Marine Le Pen est-elle le diable ?

Professeur honoraire
 

On a le droit de préférer Emmanuel Macron à Marine Le Pen ou de penser qu’aucun des deux ne mérite son suffrage. Encore faut-il lire leurs projets, les comparer et prendre une décision réfléchie en connaissance de cause. Sortir d’une vision manichéenne de la situation politique. Non pas réagir selon des réflexes pavloviens.

Depuis que les sondages semblent confirmer que Marine Le Pen pourrait faire un score important au second tour – voire l’emporter -, et qu’elle s’est alliée avec Nicolas Dupont-Aignan, on assiste à une résurgence de la diabolisation du Front national. Tout se passe comme si on voulait persuader les Français que l’élection de Marine Le Pen équivaudrait à un retour à la France pétainiste, avec laquelle les fondateurs du FN auraient collaboré. C’est la reductio ad Hitlerum censée disqualifier définitivement l’adversaire.

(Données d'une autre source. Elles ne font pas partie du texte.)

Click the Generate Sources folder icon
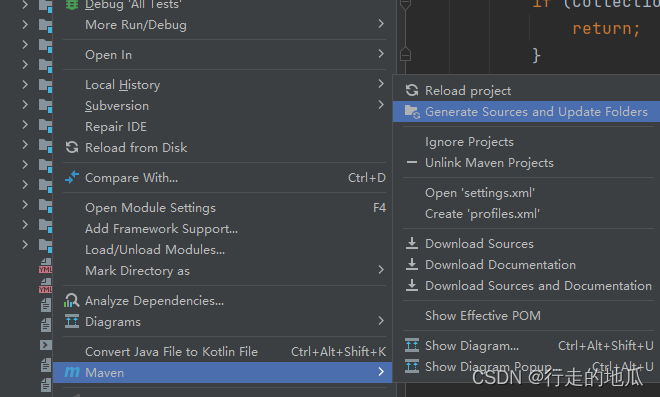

François Hollande lui-même, au sommet européen sur le Brexit, a appelé – symboliquement depuis Bruxelles ? – tous ceux « qui ne veulent pas de Mme Le Pen à prendre le bulletin Macron », ajoutant, comme s’il était un directeur de conscience labellisé : « Cela ne devrait pas être un sujet de discussion pour les forces républicaines : le 7 mai, on prend le bulletin Macron et on considère que c’est le bulletin qui empêche l’extrême droite. » Le mot est lâché. La condamnation sans appel.

Qui connaît un peu l’Histoire de France pourrait rétorquer que le PCF n’est entré dans la résistance active à l’occupant qu’en juin 1941, après la fin du pacte de non-agression entre Hitler et Staline ; que de très nombreux députés de gauche ont voté les pleins pouvoirs à Pétain ; que des collaborateurs notoires, comme Marcel Déat ou Pierre Laval, étaient d’anciens socialistes ; et que des militants de l’extrême droite d’alors ont rejoint, dès le début, la Résistance…

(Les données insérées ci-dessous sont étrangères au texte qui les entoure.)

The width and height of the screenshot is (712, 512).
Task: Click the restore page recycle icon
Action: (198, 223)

Faut-il rappeler que le parcours de François Mitterrand ne fut pas dépourvu d’ambiguïtés ? Qu’il fut décoré de la Francisque et conserva de l’amitié pour René Bousquet, secrétaire général de la police de Vichy et organisateur de la rafle du Vel’ d’Hiv’ ?

De même, quand le curé de la paroisse Saint-Merry estime qu’« il faut faire barrage au Front national en allant voter, et en allant voter Macron » – alors que la Conférence des évêques de France s’est contentée, jusqu’ici, de rappeler ses « fondamentaux pour aider au discernement » mais sans appeler « à voter pour l’un ou l’autre candidat » –, voue-t-il aux gémonies les catholiques qui ne suivraient pas sa recommandation ?

Lancer des anathèmes, faire de tels amalgames n’est pas seulement manifester son ignorance de l’Histoire : c’est contre-productif. Quoi qu’on pense de la candidate soutenue par le Front national et de ses prises de position, on ne peut pas convoquer l’Histoire, de manière partielle et partisane, sans se déconsidérer soi-même.

Diaboliser l’adversaire, c’est, paradoxalement, reconnaître son impuissance à faire un examen critique de son programme, son incapacité à le contrer par des arguments rationnels.